Heck, windoze XP & 7 run fine on my Macbook Air under Parallels. I play some 'Steam' games in an XP VM on the iMac. Every so often, 'something' breaks under one one version of Internet exploder or another, so I end up booting up windoze to see how it breaks.

Sometimes the 'new' version of the OS doesn't run the 'old' software. Such as when Shista came out and broke... EVERYTHING. And that can be a bit inconvenient when some of that stuff was 'Developer Studio' versions that were needed to build different older software, 'old' tax software that was needed to open 'old' tax files. All kinds of 'outdated' things.

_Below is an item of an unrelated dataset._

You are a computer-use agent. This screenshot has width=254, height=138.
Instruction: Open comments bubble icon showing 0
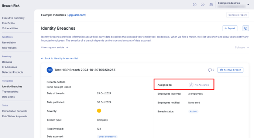210,70
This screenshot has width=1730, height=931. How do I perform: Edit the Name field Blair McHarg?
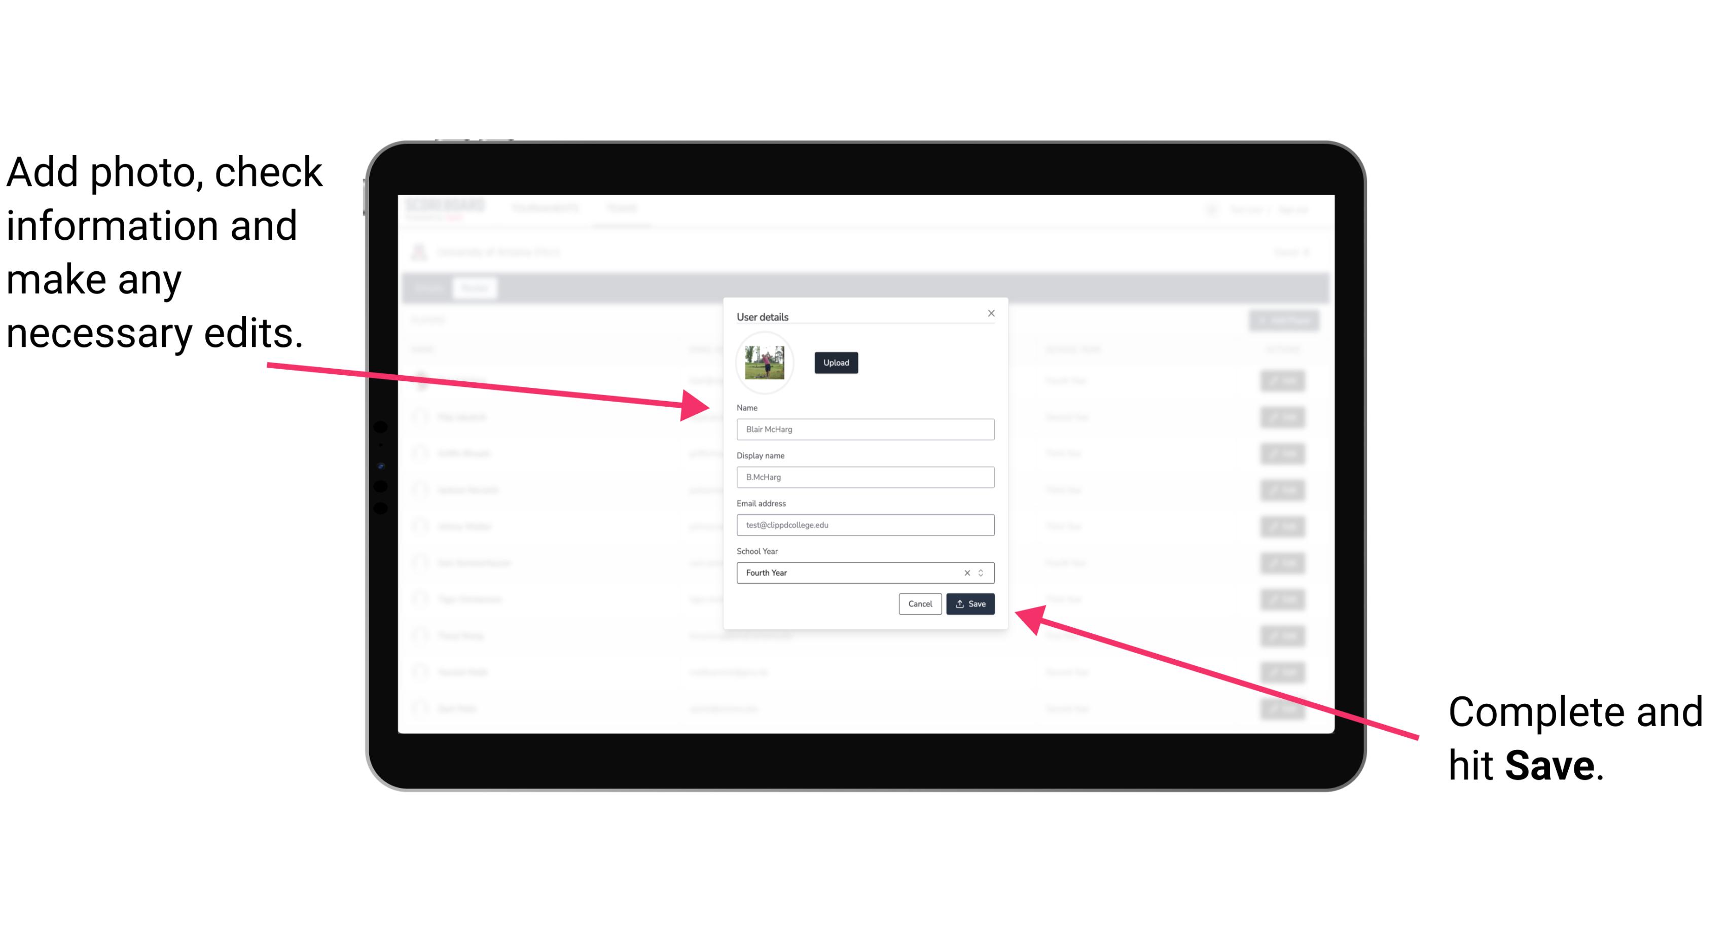tap(864, 429)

However, all the 'old' stuff works fine in a virtual machine. No popup telling me that Windoze wouldn't 'ALLOW' me to install software. Even if you had to run XP in a virtual machine under Windoze 8.

And I already HAD virtual machines anyway. For testing. Because for a period, things had to be tested in Windoze 2000 + XP. Just as things need to be tested in XP + Shista + 7. If you develop Client/Server junk, you use virtual machines, or buy lots of boxes and KVM switches. Especially if you'd like to have ONE version of a POSIX COMPLIANT server, rather than try to make Windoze's sucky sockets work, and 'work around' all the other incompatible garbage. The 'select()' function is very nice.

The point is, the windoze 2000 stuff still works fine in its VM. All of that 'antiquated' software is still needed for those 'antiquated' builds of 'antiquated' code. A virtual machine with the tools that you need for a project can come in super handy in lieu of trying to configure a 'modern' computer to do anything with your 'old' tools. Because if a 'new' version of that 'old' code is needed, being able to build it and run it, and manipulate its original source data is kind of important, even if you're going to be 'porting' it to a new platform with different build tools.

If only to prove ALL of the source data is there.

And I've had to work on old games with incomplete source code. Nothing like getting 90% of the way through hand converting Bliss-16 to C, or some wacky macro assembly language of yore, only to discover it was not the 'final' version of the game that shipped. Which happened more than once porting up old arcade games. Ahh, MAME was a life-saver for one of those. Getting at the ROM images to mine out the missing pieces.